= Cologne mark =

Unit of weight

The Cologne mark (Kölner Mark) is an obsolete unit of weight (or mass) equivalent to 233.856 grams (about 3,609 grains). The Cologne mark was in use from the 11th century onward. It came to be used as the base unit for a number of currency standards, including the Lübeck monetary system, which was important in northern Europe in the late Middle Ages, and the coinage systems of the Holy Roman Empire, most significantly the 1754 conventionsthaler, defined as 1/10 of a Cologne mark.

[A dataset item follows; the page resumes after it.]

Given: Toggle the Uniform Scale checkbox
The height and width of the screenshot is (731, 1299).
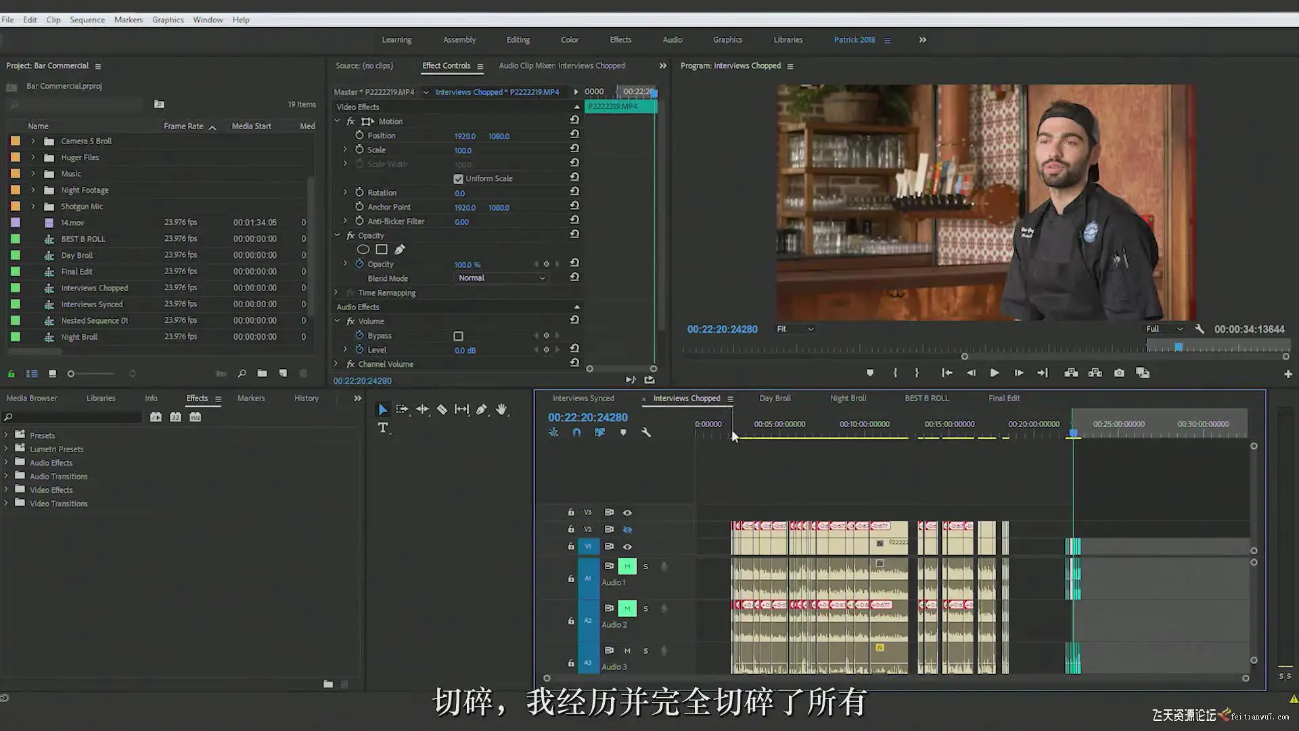Looking at the screenshot, I should [x=459, y=179].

The conventionsthaler replaced the reichsthaler, 1/9 of a Cologne mark.

The mark is defined as half a Cologne Pfund (pound). A Pfund is divided into 16 Unzen (ounces) of 29.23 grams (about 451 grains). Each Unze is subdivided into 2 Lote, 8 Quentchen, and 32 Pfennige. This ounce is the basis of several other pounds, including in England the Tower pound (12 ounces), the merchant's pound (15 ounces), and the London pound (16 ounces).

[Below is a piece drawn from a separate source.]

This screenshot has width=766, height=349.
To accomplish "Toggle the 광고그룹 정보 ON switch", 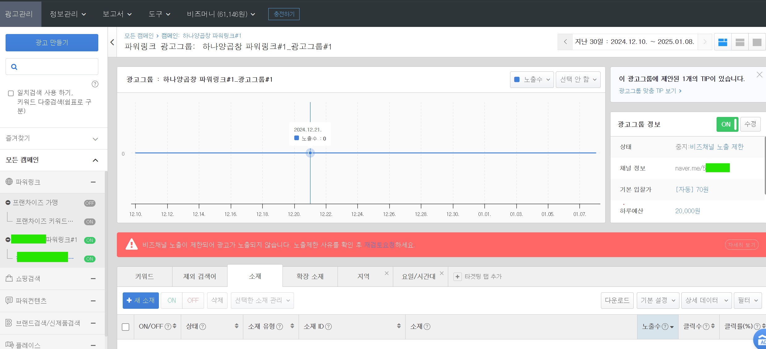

The Cologne Pfund (2 marks) should not be confused with the Pfund of around 350 grams, 5400 grains, used in the Nuremberg apothecaries' system (Apothekergewicht), and is approximately equal to the old Tower pound (1 1/2 marks). This Pfund has 12 Unzen, each of which contains 36 Gran, with the Gran equal to 0.812 grams (about 12.53 grains).

Throughout Europe, different variants of the Cologne mark have been used. In Castile, a Cologne mark of 230 grams was used since medieval times. In the late Middle Ages, Portugal used local variants of the marks of Cologne (Colonha) and Troyes (Tria), the first for coinage and precious metals and the second for haver-de-peso (avoirdupois). In mid-15th century, these marks were rounded to establish a relation of 14:13 between the Portuguese variants of Cologne and Troyes, leading to metric equivalences of 228.9 grams and 246.5 grams, respectively. In modern times, the Portuguese mark of Cologne drifted towards 229.5 grams.